Monday, August 13, 2018

Venue


Subtraction is a nasty trick.  This week I did the math and realized that, a few weeks ago, I passed my ten-year anniversary as a chief academic officer at a community college: seven years at the first, three and counting at the second.  Add five years as a dean at another community college before that, and it has been a while.

After all that time in tenured, unionized, and badly underfunded environments, I’ve noticed a few things.  For today’s post, I’ll focus on venue and conflict.

The same issue can play out in very different ways, depending on the venue.

One-on-one conversations tend to lend themselves to nuance, since they make it easy to hear tone and see body language.  However, they’re often hard to arrange, and can easily run over their allotted times and/or purposes. That’s often a good thing -- I learn a lot from the asides in conversations -- but with only so many hours in the day, there are limits.  It’s also easy to convey the same message differently to different people without even realizing that you’re doing it, which can lead to heartache later.

Small group meetings offer the best environments, generally, for hashing out solutions to complicated issues.  You want enough -- and diverse enough -- people at the table to see the issue from enough angles, but also few enough that everyone can have a meaningful say and you can have constructive crosstalk.  “Standing” groups -- that is, the same membership over an extended period -- can fall into ruts if there isn’t enough renewal or turnover. I’m a fan of ad hoc groups, though the politics of assembling them are not to be underestimated.

Big, theatrical meetings don’t lend themselves to nuance or real discussion.  That’s especially true when the group doesn’t change much over time. Combine widespread risk aversion with widespread stage fright, and you have a recipe for immediate, widespread retreat when confronted with anything new or charged.  (Nina Eliasoph’s classic “Avoiding Politics” is excellent on this.) Add a few devotees of Outrage Theater to the mix -- they’re always there -- and actual conversation is sacrificed to troop-rallying or attempts at “gotcha.” These meetings are best used instead for affirming and uplifting, rather than challenging.

Anyone who objects that New England town meetings are glorious exercises in democracy is reminded that they often last into the wee hours.  I’m talking here about meetings with predetermined ending times.

Email can work well for disseminating information, but can be tricky for nuanced discussion.  If you’re ever brought in on an escalating email chain, going back to the beginning and reading through it is like watching a game of “telephone” played by adults.  When the game of “telephone” is a series of cordial misunderstandings, sometimes the actual telephone is the way to go.

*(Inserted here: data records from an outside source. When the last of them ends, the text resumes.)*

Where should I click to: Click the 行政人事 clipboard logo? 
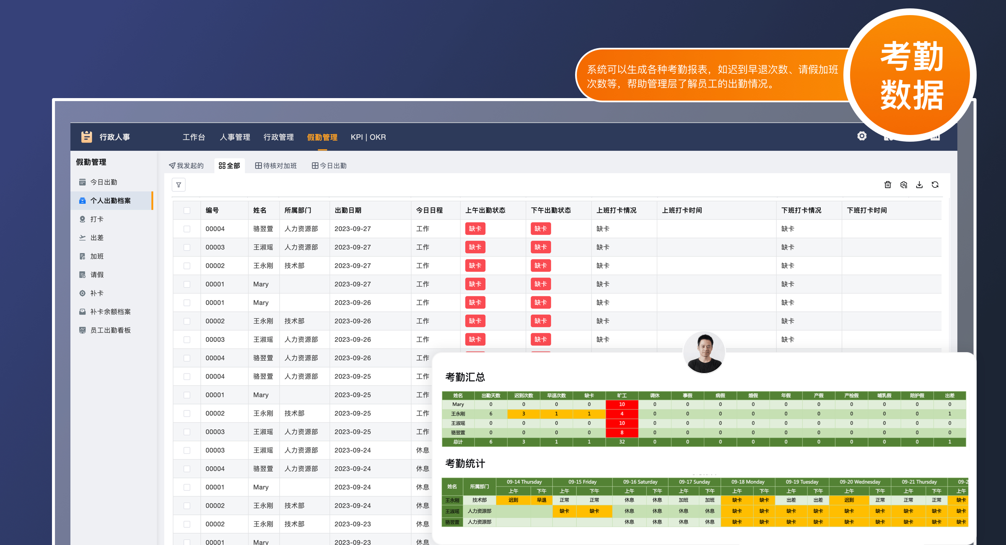pos(87,137)
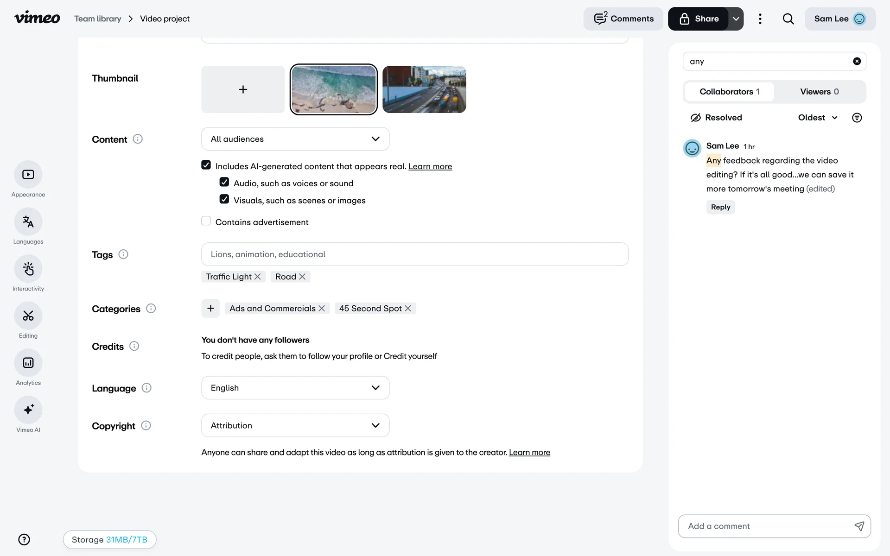Open the Copyright Attribution dropdown
Image resolution: width=890 pixels, height=556 pixels.
coord(295,425)
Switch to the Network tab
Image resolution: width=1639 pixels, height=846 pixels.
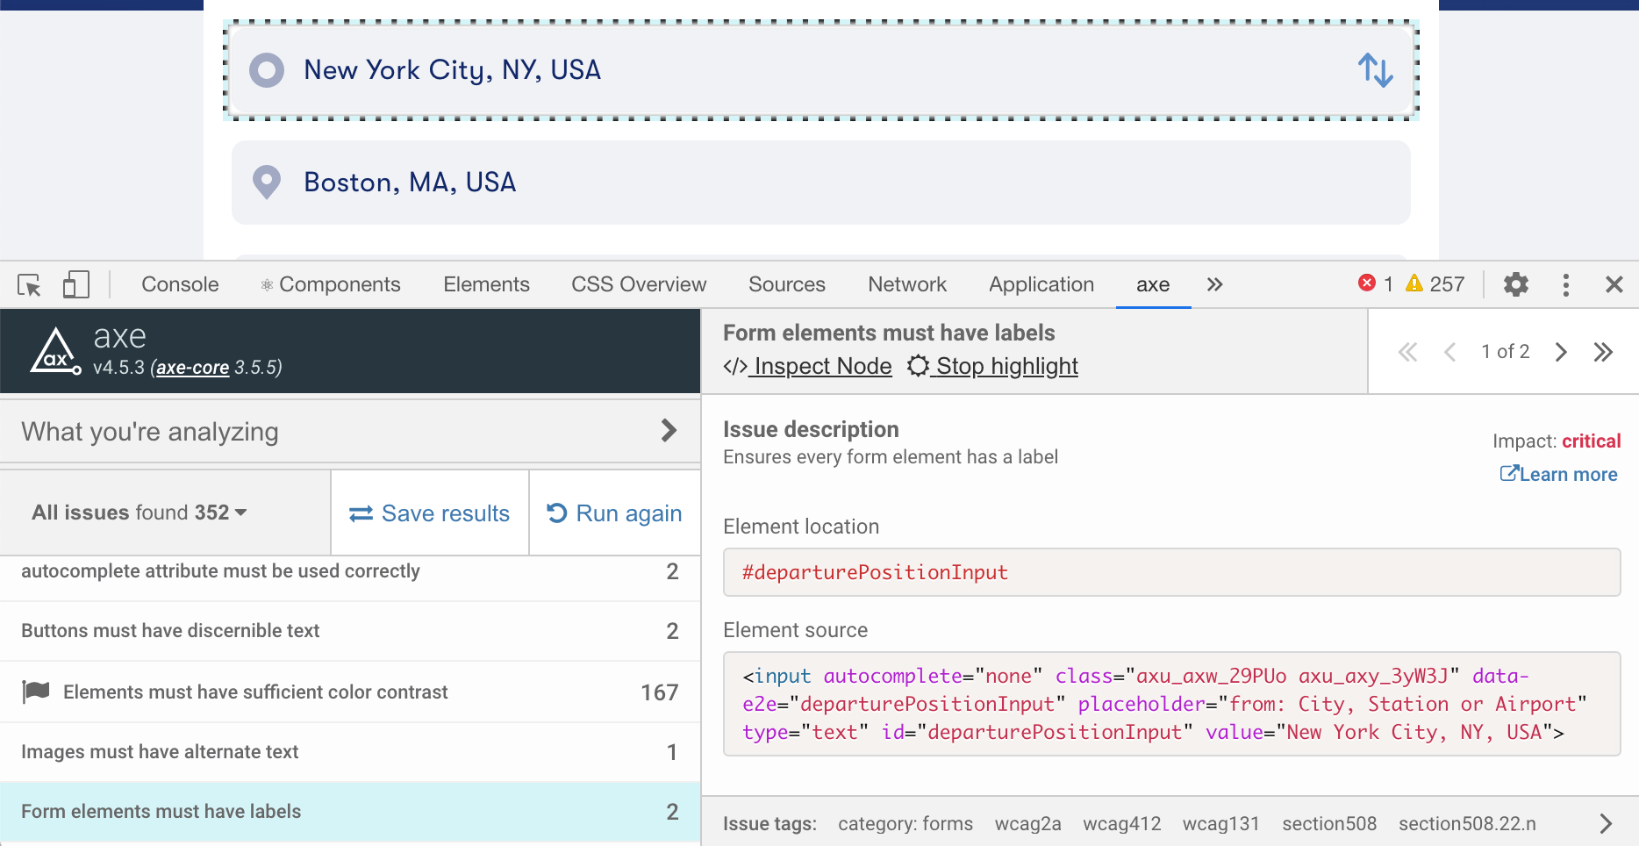(906, 284)
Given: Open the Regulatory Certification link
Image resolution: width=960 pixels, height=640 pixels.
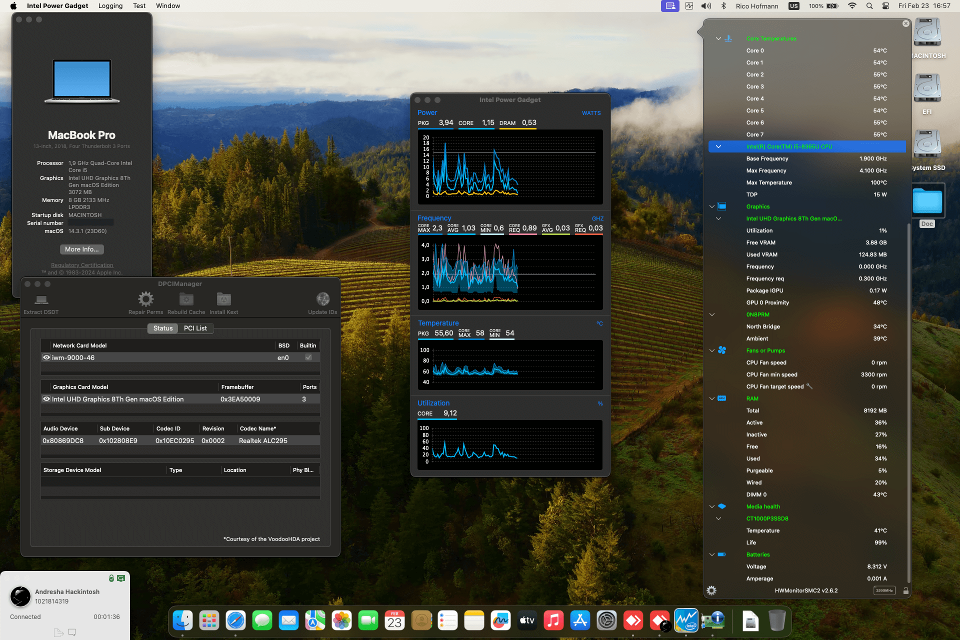Looking at the screenshot, I should (82, 265).
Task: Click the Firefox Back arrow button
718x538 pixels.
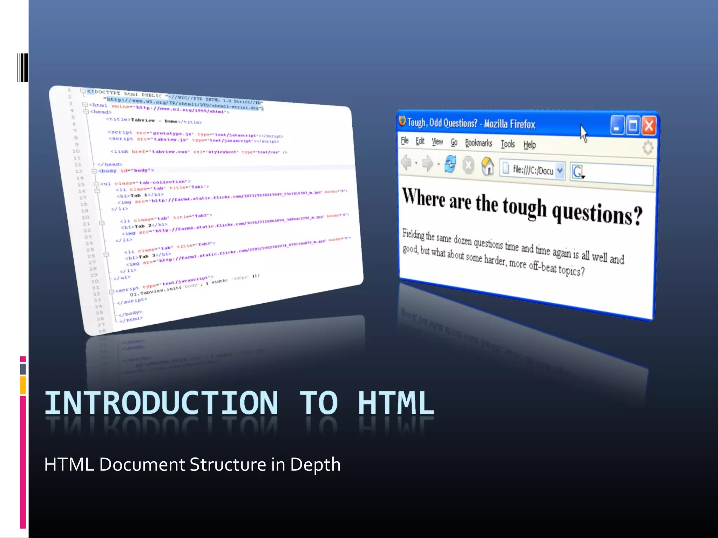Action: 407,163
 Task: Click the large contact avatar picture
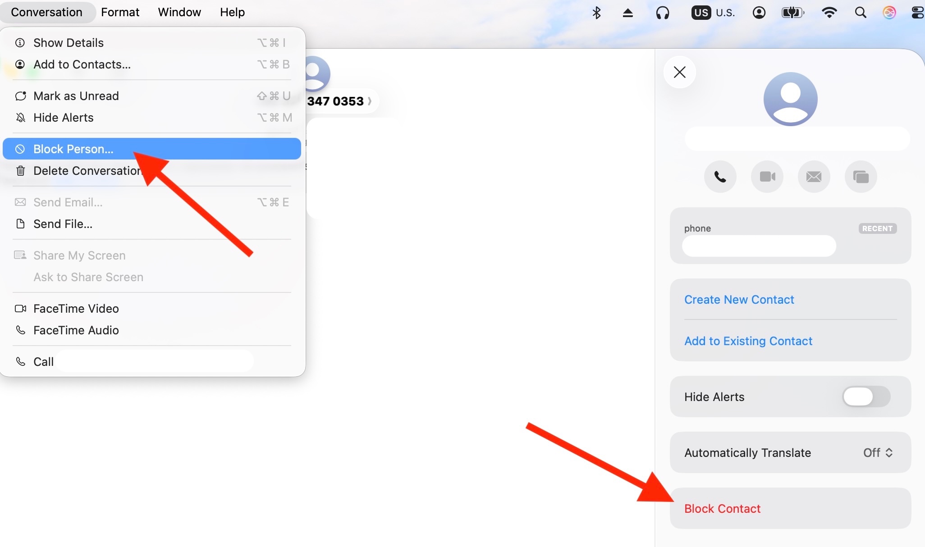coord(790,99)
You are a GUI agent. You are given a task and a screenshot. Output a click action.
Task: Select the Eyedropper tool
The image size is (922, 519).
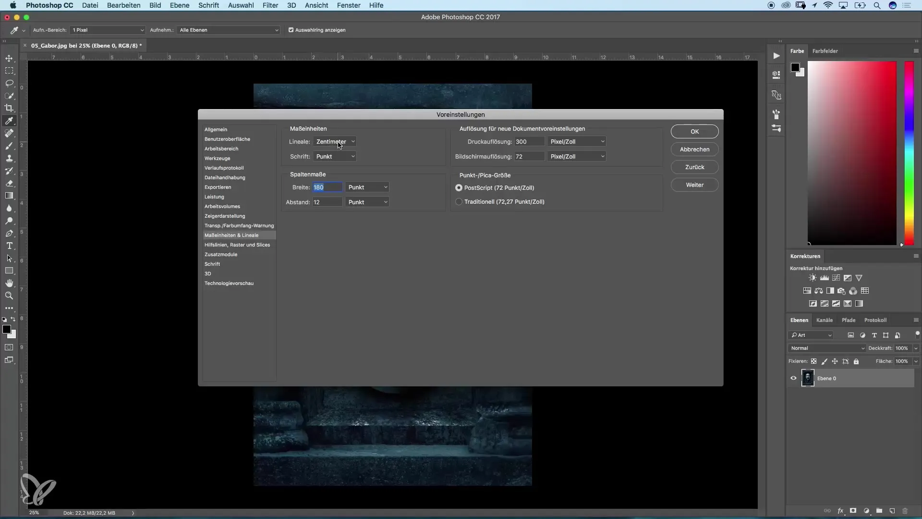10,121
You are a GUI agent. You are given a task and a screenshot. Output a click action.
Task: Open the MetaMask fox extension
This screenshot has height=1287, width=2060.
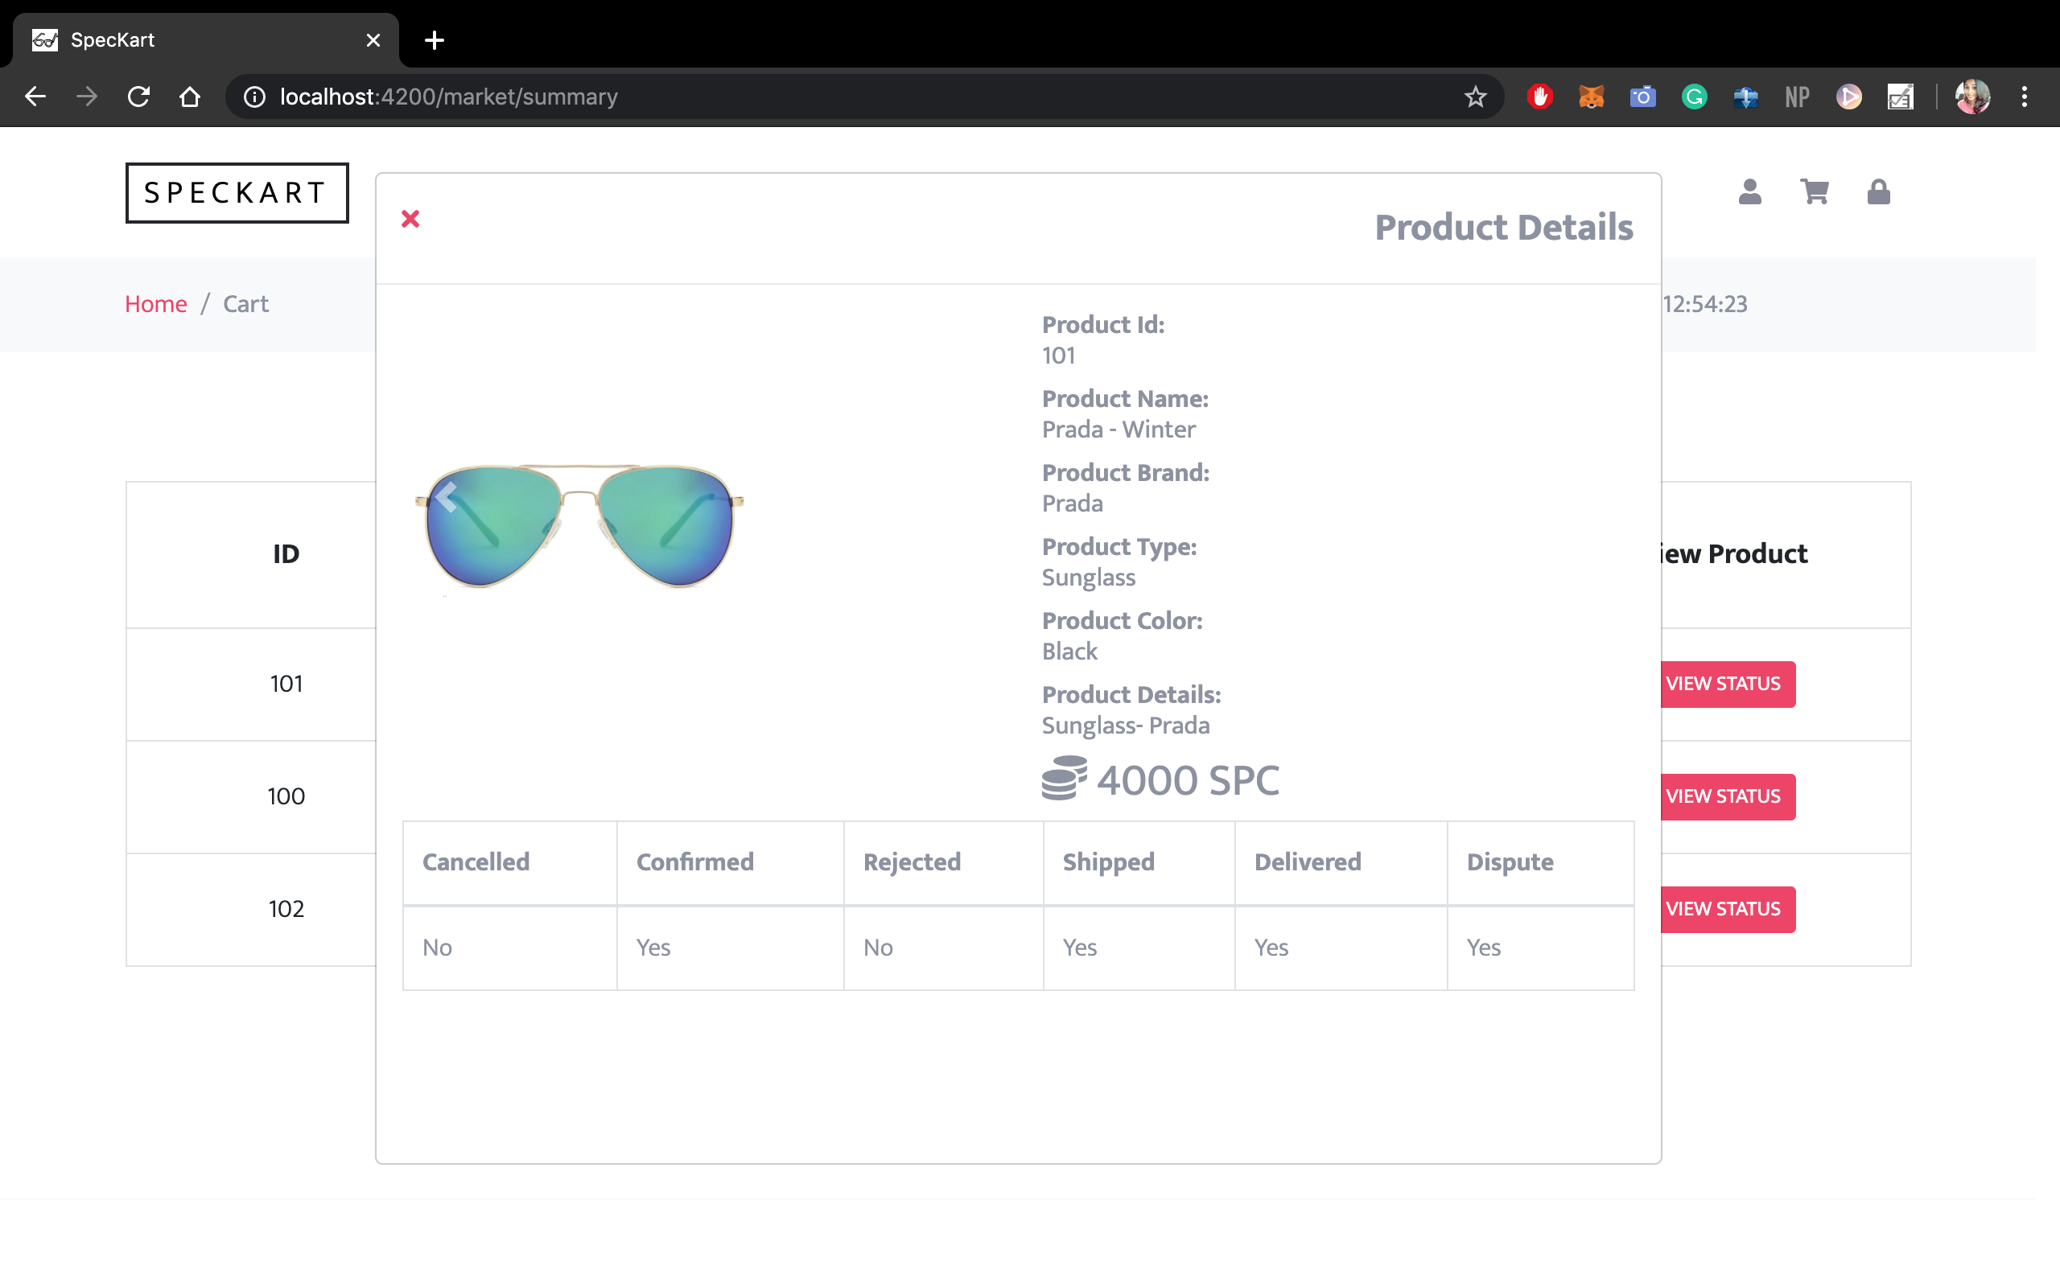pyautogui.click(x=1591, y=97)
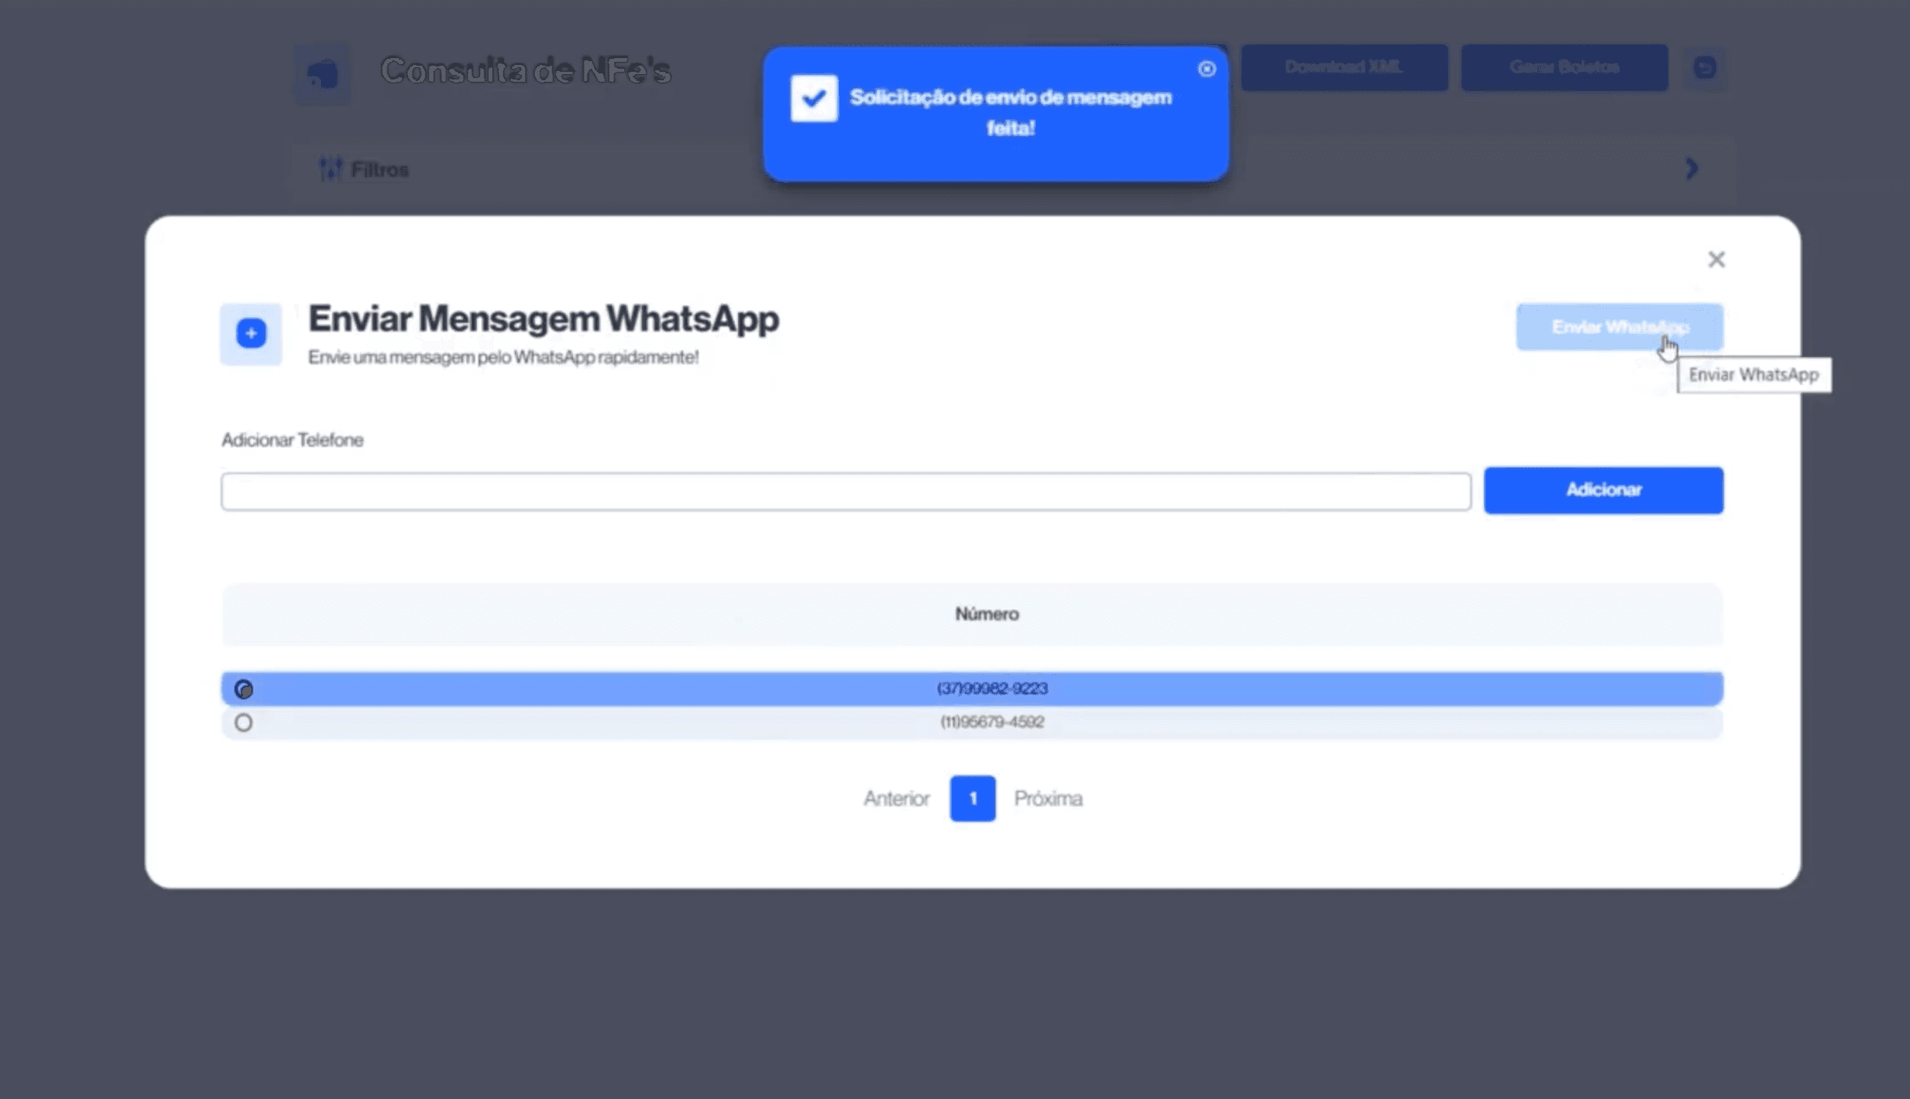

It’s not unusual to discover that two people are using the same word to mean two different things; each is correct in its own way, but they wind up writing past each other.  Stopping to clarify definitions and terms can go a long way.

Once in a while, someone will fire off a nastygram late at night, cc’ing all and sundry.  With those, avoid the temptation to respond either in kind or point-by-point. It amounts to feeding a troll.  Instead, take a deep breath and don’t respond at all for a while. Then, reread it and consider your options coolly.  You can take the high road, you can respond minimally, or you can invite the aggrieved to an in-person meeting. It’s harder to demonize someone who’s looking right at you, especially without a crowd to play to.

Keep in mind that emails can be forwarded to whomever, kept forever, and even subpoenaed.  If that happens, you can’t assume that a reader down the line will have any sense of context.  (Or, worse, will have an agenda.) Delete that clever, cutting line. You know the one. Write as if an imaginary third party will read it six months from now.

At some point, if you value shared governance, you have to decide whether you value deliberation, or would just rather defer to first instincts.  If it’s the former, then venue selection matters tremendously. If it’s the latter, well, I hear Kahoot works pretty well.